The FBI has urged Congress to "consider" expanding the Rackeering Influenced and Corrupt Organization laws to use them against organized and persistent computer hackers. They also urge federal lawmakers to reduce the minimum $5,000 damages victim companies suffer before attackers can be prosecuted under federal law, the Associated Press reports.

FBI director Louis Freeh told Capitol Hill lawmakers Feb. 16 they should consider "whether some of this activity, which goes beyond a single episode of fraud or hacking, gets into the realm of enterprise criminal activity.'' RICO is used ordinarily against large drug cartels and the Mafia.

Also testifying to a Senate committee was Attorney General Janet Reno, who says some hackers disguise their e-fingerprints enough to make "it difficult, and sometimes impossible, to hold the perpetrator criminally accountable.

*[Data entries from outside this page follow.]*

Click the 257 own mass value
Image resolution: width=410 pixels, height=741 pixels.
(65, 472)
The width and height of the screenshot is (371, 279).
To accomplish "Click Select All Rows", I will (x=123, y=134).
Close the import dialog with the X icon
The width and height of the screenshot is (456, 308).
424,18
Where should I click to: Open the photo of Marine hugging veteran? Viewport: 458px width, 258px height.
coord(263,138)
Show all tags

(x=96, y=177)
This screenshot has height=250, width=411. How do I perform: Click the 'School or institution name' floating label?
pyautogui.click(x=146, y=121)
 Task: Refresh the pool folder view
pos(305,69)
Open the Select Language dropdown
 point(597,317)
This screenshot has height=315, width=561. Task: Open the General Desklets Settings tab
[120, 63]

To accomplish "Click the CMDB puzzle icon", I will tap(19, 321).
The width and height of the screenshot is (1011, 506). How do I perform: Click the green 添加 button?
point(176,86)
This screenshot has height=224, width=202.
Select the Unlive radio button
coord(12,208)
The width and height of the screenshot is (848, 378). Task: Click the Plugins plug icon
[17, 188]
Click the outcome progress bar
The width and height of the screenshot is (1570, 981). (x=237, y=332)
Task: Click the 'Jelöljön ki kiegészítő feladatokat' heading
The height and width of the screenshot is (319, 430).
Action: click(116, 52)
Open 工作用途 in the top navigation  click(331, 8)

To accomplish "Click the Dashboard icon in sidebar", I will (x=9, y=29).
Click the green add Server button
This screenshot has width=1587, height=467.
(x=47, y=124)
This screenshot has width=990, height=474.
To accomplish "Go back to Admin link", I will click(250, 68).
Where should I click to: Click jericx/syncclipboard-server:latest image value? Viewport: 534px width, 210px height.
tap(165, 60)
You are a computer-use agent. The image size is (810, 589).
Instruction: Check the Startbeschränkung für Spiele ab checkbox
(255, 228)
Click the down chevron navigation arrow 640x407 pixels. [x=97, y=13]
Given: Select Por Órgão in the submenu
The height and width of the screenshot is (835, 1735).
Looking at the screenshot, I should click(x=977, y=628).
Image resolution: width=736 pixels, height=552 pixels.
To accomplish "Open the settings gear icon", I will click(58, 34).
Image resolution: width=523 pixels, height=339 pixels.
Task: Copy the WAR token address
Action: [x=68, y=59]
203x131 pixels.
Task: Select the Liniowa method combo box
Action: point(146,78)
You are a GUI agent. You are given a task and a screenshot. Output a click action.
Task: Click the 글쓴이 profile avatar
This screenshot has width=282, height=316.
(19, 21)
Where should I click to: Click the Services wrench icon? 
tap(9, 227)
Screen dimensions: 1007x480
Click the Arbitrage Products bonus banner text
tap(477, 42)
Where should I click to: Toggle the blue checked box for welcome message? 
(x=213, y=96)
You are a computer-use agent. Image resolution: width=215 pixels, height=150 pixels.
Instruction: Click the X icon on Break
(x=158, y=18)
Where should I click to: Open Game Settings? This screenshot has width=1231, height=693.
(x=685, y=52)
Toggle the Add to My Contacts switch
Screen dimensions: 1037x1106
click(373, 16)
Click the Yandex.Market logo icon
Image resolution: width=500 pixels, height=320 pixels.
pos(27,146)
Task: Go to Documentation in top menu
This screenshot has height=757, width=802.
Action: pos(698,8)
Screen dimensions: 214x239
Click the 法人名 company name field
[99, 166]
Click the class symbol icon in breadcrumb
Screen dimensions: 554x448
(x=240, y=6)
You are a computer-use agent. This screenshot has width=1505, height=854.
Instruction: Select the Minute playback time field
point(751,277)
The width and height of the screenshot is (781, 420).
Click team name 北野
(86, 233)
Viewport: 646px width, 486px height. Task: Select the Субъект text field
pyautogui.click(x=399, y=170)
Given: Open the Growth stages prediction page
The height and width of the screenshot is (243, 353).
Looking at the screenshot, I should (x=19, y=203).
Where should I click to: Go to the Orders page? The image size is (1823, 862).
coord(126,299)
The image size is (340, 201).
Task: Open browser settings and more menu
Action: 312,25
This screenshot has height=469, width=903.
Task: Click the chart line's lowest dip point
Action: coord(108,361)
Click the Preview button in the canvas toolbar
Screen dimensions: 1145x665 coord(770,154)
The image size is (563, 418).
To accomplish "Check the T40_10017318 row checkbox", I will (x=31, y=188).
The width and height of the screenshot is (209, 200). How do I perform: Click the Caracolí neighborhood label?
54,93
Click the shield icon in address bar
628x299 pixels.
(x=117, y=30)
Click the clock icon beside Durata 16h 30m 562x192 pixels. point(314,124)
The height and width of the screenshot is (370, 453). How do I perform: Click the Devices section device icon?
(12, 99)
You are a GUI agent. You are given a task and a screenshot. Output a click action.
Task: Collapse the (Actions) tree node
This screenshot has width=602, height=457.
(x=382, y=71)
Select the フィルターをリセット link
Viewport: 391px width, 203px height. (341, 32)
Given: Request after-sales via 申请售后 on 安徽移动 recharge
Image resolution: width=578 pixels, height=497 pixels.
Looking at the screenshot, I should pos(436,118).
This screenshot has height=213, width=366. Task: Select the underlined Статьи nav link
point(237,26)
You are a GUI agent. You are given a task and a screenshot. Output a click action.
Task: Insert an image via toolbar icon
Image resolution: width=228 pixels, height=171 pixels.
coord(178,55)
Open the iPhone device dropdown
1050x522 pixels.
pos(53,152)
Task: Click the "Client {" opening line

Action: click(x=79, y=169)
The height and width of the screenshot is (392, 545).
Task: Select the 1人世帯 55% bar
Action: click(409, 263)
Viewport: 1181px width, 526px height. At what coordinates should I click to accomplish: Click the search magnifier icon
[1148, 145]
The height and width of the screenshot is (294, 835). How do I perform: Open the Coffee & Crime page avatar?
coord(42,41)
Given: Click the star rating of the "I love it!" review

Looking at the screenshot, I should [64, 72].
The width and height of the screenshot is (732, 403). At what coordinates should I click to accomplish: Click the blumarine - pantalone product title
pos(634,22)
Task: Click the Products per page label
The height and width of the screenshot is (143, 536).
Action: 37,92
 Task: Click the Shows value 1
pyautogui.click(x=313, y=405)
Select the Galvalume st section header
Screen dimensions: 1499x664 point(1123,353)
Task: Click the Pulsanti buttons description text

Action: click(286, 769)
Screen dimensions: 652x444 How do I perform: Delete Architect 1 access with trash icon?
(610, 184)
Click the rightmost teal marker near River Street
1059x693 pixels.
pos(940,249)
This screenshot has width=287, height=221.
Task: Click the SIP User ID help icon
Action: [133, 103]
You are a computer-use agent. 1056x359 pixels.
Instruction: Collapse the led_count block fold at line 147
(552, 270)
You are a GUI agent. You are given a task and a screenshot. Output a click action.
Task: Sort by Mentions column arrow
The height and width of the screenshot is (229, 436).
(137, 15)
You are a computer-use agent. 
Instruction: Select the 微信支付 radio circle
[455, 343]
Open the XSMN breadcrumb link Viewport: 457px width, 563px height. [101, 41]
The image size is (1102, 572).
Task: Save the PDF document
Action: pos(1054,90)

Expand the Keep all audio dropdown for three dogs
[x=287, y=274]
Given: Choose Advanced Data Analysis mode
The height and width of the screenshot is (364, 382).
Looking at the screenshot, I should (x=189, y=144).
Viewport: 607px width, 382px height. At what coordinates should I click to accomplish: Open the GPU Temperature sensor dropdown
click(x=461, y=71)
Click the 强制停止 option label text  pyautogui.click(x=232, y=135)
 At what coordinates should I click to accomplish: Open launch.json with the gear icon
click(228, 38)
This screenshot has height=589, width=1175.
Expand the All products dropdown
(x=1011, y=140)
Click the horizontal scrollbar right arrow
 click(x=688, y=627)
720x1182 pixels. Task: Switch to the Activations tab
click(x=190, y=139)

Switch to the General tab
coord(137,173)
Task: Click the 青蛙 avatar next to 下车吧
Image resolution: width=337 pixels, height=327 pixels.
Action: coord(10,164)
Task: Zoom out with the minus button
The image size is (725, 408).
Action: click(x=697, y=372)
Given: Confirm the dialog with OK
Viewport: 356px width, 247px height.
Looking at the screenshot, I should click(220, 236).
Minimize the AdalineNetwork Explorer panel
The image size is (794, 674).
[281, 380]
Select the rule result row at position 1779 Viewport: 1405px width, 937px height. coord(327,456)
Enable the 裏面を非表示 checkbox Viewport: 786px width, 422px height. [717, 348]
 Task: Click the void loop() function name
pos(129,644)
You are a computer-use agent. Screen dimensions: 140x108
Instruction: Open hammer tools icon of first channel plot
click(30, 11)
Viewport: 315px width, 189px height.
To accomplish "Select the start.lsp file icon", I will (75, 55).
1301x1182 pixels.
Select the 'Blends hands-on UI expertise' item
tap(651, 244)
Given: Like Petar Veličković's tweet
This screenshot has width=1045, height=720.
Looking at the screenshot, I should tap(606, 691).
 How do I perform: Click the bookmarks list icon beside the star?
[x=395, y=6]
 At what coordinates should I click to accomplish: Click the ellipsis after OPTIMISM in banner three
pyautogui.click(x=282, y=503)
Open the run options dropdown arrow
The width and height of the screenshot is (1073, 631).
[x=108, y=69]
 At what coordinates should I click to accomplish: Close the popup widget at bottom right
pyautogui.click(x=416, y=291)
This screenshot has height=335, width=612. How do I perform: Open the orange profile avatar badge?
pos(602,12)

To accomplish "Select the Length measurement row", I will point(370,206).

I would simply say that we are taking the attacks very seriously and that we will simply do everything in our power to identify those responsible and bring them to justice.''

Concerning last week's spam-bomb denial of service attacks against high-profile Web sites, Freeh testified that there ``fast-developing leads as we speak, and hopefully we can provide more details in coming days,'' the AP says. He says FBI field offices in five cities are probing the attacks: Los Angeles, San Francisco, Atlanta, Boston and Seattle, with more agents in other cities and abroad joining in, the AP says.

Both Freeh and Reno told lawmakers there were "important shortcomings" in coordinating government agencies and public and private experts who help probe high-tech crime. ``We're not doing so good,'' says Freeh, but he added that cooperation was improving, the AP says.

Some Internet watchers snorted at the idea of expanding RICO to get the hackers. "RICO was intended to get gangsters,'' said Jennifer Granick, a California lawyer who has represented hackers, to the lawmakers. ``Now, it's getting a bunch of kids in black concert T-shirts.''

Meanwhile, eBay has disclosed new details about the DOS attack it suffered Feb. 8, shutting down the world's largest Internet auction site for almost two hours. Its attorney, Robert Chesnut, described for lawmakers an ``insidious, organized attack'' that was ``obviously well planned.'' He said the hackers flooded eBay's site with ten times its normal incoming data, transmitting a specific type of information identical to that used against Yahoo! the day before.

He told the Senate Appropriations subcommittee on Commerce, Justice, State and Judiciary that eBay was also hit Feb. 9, but engineers turned that attack back quickly.